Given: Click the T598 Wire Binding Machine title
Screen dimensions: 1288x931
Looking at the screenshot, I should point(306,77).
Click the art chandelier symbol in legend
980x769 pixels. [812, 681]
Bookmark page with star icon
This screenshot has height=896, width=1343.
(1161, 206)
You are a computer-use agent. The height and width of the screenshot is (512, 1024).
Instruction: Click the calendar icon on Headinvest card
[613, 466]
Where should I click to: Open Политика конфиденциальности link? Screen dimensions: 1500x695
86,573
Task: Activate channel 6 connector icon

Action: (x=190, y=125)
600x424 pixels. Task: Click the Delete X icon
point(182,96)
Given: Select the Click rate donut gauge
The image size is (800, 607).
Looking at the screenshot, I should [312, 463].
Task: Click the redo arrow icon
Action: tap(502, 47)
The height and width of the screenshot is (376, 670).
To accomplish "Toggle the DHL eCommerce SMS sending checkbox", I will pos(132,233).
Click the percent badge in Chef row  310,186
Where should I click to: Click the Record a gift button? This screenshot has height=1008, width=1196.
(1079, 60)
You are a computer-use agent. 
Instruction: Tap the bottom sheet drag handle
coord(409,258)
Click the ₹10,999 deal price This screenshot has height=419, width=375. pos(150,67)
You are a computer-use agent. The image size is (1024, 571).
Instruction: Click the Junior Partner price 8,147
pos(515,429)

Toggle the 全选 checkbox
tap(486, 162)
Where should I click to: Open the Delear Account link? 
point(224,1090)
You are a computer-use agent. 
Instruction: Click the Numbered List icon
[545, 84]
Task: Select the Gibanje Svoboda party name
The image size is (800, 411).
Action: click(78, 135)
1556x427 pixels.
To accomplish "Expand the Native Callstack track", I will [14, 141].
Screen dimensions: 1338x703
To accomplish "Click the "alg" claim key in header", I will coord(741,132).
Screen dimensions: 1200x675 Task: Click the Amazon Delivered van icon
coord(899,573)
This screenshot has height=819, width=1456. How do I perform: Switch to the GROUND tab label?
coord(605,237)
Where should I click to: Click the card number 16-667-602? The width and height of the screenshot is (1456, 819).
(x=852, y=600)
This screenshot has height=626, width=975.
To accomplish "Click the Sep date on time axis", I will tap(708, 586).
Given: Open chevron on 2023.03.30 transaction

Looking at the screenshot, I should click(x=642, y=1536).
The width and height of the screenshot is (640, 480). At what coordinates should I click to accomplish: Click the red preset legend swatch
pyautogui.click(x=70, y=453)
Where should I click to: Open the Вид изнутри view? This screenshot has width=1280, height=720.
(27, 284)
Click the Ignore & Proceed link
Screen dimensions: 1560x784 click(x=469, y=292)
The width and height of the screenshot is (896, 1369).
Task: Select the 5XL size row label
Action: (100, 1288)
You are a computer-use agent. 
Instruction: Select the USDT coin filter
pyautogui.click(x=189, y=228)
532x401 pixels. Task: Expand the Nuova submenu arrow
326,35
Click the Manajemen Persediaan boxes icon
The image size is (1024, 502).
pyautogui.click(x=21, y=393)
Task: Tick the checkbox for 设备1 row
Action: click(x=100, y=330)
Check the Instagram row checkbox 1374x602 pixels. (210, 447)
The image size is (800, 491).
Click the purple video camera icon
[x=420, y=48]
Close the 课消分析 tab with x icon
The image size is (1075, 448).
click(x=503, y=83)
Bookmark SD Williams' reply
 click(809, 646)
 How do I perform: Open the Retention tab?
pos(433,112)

------------

TRY IT: Retype all of the data exactly, so that nothing differs from what is given.

SOLUTION TO THIS TASK:
Given: Click the T598 Wire Binding Machine title
Screen dimensions: 1288x931
Looking at the screenshot, I should point(306,77).
Click the art chandelier symbol in legend
980x769 pixels. [812, 681]
Bookmark page with star icon
This screenshot has height=896, width=1343.
(1161, 206)
You are a computer-use agent. The height and width of the screenshot is (512, 1024).
Instruction: Click the calendar icon on Headinvest card
[613, 466]
Where should I click to: Open Политика конфиденциальности link? Screen dimensions: 1500x695
86,573
Task: Activate channel 6 connector icon

Action: (x=190, y=125)
600x424 pixels. Task: Click the Delete X icon
point(182,96)
Given: Select the Click rate donut gauge
The image size is (800, 607).
Looking at the screenshot, I should [312, 463].
Task: Click the redo arrow icon
Action: tap(502, 47)
The height and width of the screenshot is (376, 670).
To accomplish "Toggle the DHL eCommerce SMS sending checkbox", I will pos(132,233).
Click the percent badge in Chef row  310,186
Where should I click to: Click the Record a gift button? This screenshot has height=1008, width=1196.
(1079, 60)
You are a computer-use agent. 
Instruction: Tap the bottom sheet drag handle
coord(409,258)
Click the ₹10,999 deal price This screenshot has height=419, width=375. pos(150,67)
You are a computer-use agent. The image size is (1024, 571).
Instruction: Click the Junior Partner price 8,147
pos(515,429)

Toggle the 全选 checkbox
tap(486, 162)
Where should I click to: Open the Delear Account link? 
point(224,1090)
You are a computer-use agent. 
Instruction: Click the Numbered List icon
[545, 84]
Task: Select the Gibanje Svoboda party name
The image size is (800, 411).
Action: click(78, 135)
1556x427 pixels.
To accomplish "Expand the Native Callstack track", I will [14, 141].
Screen dimensions: 1338x703
To accomplish "Click the "alg" claim key in header", I will coord(741,132).
Screen dimensions: 1200x675 Task: Click the Amazon Delivered van icon
coord(899,573)
This screenshot has height=819, width=1456. How do I perform: Switch to the GROUND tab label?
coord(605,237)
Where should I click to: Click the card number 16-667-602? The width and height of the screenshot is (1456, 819).
(x=852, y=600)
This screenshot has height=626, width=975.
To accomplish "Click the Sep date on time axis", I will tap(708, 586).
Given: Open chevron on 2023.03.30 transaction

Looking at the screenshot, I should click(x=642, y=1536).
The width and height of the screenshot is (640, 480). At what coordinates should I click to accomplish: Click the red preset legend swatch
pyautogui.click(x=70, y=453)
Where should I click to: Open the Вид изнутри view? This screenshot has width=1280, height=720.
(27, 284)
Click the Ignore & Proceed link
Screen dimensions: 1560x784 click(x=469, y=292)
The width and height of the screenshot is (896, 1369).
Task: Select the 5XL size row label
Action: (100, 1288)
You are a computer-use agent. 
Instruction: Select the USDT coin filter
pyautogui.click(x=189, y=228)
532x401 pixels. Task: Expand the Nuova submenu arrow
326,35
Click the Manajemen Persediaan boxes icon
The image size is (1024, 502).
pyautogui.click(x=21, y=393)
Task: Tick the checkbox for 设备1 row
Action: click(x=100, y=330)
Check the Instagram row checkbox 1374x602 pixels. (210, 447)
The image size is (800, 491).
Click the purple video camera icon
[x=420, y=48]
Close the 课消分析 tab with x icon
The image size is (1075, 448).
click(x=503, y=83)
Bookmark SD Williams' reply
 click(809, 646)
 How do I perform: Open the Retention tab?
pos(433,112)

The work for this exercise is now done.